The cable, published on the WikiLeaks website on August 30, 2011, said that Wickham, who is believed to have conducted public opinion polls for the ULP in the 2001, 2005 and 2010 general elections, expressed this opinion during a meeting with US Ambassador Mary Kramer, who was assigned to the OECS from 2004 to 2006.

The cable said Wickham did not believe that voting irregularities allowed the ruling ULP to win three closely contested parliamentary seats in the December 2005 election, as was claimed by the opposition New Democratic Party, but he is of the opinion that “a sudden injection of US$350,000 in the last two weeks of St. Vincent’s December 2005 election campaign allowed the ruling Unity Labour Party to sway voters in a handful of hard-fought parliamentary races, by helping people pay overdue bills, fix leaking roofs, and buy groceries.”

The cable also states that Wickham believes that the ULP flew about 400 people to St. Vincent from the United States for the 2005 elections.

The cable, one of thousands released over the last two weeks, discusses campaign financing in the OECS in general, and quotes Wickham as saying that Caribbean political campaigns are awash with money from a variety of sources, particularly wealthy expatriates seeking to influence governments.

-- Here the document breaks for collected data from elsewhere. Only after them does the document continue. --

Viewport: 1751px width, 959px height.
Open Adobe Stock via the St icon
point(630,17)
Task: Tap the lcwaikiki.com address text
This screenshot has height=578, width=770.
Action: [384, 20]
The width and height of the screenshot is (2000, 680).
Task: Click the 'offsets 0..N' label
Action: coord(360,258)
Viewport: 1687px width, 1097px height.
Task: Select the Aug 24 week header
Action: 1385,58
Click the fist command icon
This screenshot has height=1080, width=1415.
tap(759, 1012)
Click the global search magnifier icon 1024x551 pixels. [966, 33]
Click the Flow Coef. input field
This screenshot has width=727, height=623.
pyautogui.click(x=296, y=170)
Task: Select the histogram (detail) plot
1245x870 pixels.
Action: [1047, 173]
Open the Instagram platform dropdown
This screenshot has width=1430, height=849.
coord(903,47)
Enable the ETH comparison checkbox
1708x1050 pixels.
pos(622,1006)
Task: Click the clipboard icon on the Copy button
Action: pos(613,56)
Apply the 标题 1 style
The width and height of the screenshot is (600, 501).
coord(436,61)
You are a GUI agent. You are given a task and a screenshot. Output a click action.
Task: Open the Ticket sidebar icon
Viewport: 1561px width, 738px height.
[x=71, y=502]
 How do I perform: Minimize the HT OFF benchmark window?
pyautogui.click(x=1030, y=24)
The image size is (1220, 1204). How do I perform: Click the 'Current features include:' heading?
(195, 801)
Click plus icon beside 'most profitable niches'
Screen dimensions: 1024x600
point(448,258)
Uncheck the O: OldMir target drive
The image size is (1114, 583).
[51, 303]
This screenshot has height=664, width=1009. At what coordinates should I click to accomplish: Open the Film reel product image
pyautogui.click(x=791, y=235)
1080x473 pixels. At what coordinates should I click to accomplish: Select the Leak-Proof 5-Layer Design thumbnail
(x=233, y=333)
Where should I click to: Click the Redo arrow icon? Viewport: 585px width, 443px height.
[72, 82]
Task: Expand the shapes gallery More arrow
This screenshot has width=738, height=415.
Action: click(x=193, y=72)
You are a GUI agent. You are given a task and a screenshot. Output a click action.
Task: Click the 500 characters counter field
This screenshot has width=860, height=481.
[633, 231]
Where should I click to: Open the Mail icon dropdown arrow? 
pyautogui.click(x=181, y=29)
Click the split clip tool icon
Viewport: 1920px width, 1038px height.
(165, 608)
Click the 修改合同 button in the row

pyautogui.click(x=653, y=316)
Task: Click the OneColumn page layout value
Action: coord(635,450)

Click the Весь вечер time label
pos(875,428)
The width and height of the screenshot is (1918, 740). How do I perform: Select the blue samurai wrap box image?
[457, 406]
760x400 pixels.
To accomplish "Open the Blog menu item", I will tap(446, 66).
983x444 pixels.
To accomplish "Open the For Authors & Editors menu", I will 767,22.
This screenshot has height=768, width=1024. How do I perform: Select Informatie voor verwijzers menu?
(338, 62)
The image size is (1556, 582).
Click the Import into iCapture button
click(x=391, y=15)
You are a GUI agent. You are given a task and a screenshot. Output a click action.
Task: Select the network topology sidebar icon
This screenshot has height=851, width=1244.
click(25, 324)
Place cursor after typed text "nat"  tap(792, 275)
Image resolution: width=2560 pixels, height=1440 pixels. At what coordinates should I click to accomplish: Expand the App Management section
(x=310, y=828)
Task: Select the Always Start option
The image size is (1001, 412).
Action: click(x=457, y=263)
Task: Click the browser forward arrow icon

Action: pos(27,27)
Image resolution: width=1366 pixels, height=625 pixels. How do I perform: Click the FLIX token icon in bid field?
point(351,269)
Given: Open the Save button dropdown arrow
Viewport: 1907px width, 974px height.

“The availability of money favors ruling parties and has dramatically changed the way campaigns are run, giving inordinate influence to outside consultants, as well as non-nationals and members of the diaspora from whom much of the money is raised. In the extreme, this has allowed an American billionaire to virtually purchase the Government of Antigua and Barbuda. It has also led to special consideration and sweetheart deals for certain regional businesses; in some instances campaign contributors have been rewarded with diplomatic passports,” the cable said.

The cable said PM Gonsalves personally reviewed each opinion poll and discussed the results with his advisors. It says Wickham was impressed with Gonsalves’s intelligence and attention to detail, although he can get “too involved in minutia and is often openly critical of those around him.

“When you have been cussed out by Ralph you have really been cussed at,” the cable quotes Wickham as saying.

The cable also claims Wickham said marijuana growers have considerable influence in St. Vincent, where they are not necessarily considered undesirables, but can be quite prominent people.

“He thinks there is some truth to the rumors that that certain individuals tied to the drug trade provided funding to Gonsalves’s ULP, at least during the 2001 election that brought it to power. In Wickham’s assessment, Gonsalves has to appear to be doing just enough to tackle marijuana production to satisfy the USG and CARICOM member states,” the cable said.

“Vincentian ganja is a big thing” in the Caribbean, the cable quotes Wickham as saying, adding that he believes it is difficult for the Government of St. Vincent to crack down on one of the country’s few lucrative industries.

However, Wickham, who is the Director of Caribbean Development Research Services, Inc. (CADRES), a Barbados-based consulting firm specializing in public opinion polling, in a statement issued on Sunday morning, denies ever discussing the intimate details of any specific campaign or concerns about any leader with Ambassador Kramer.

Wickham said he considers the publication of the cable is “a most disturbing turn of events” which presents him, along with two present and one former prime minister “in a negative light and appears to be based largely on information that I have no knowledge of and never conveyed to the Ambassador Kramer.”

Wickham, who has among his clients a variety of corporations, international organizations and media outlets, said he sought legal advice on his options regarding the allegations and he has also contacted a representative of the US Embassy, and discussed his concerns extensively. He said the official advised that they cannot discuss the contents of these documents since there is no certainty that the documents are authentic.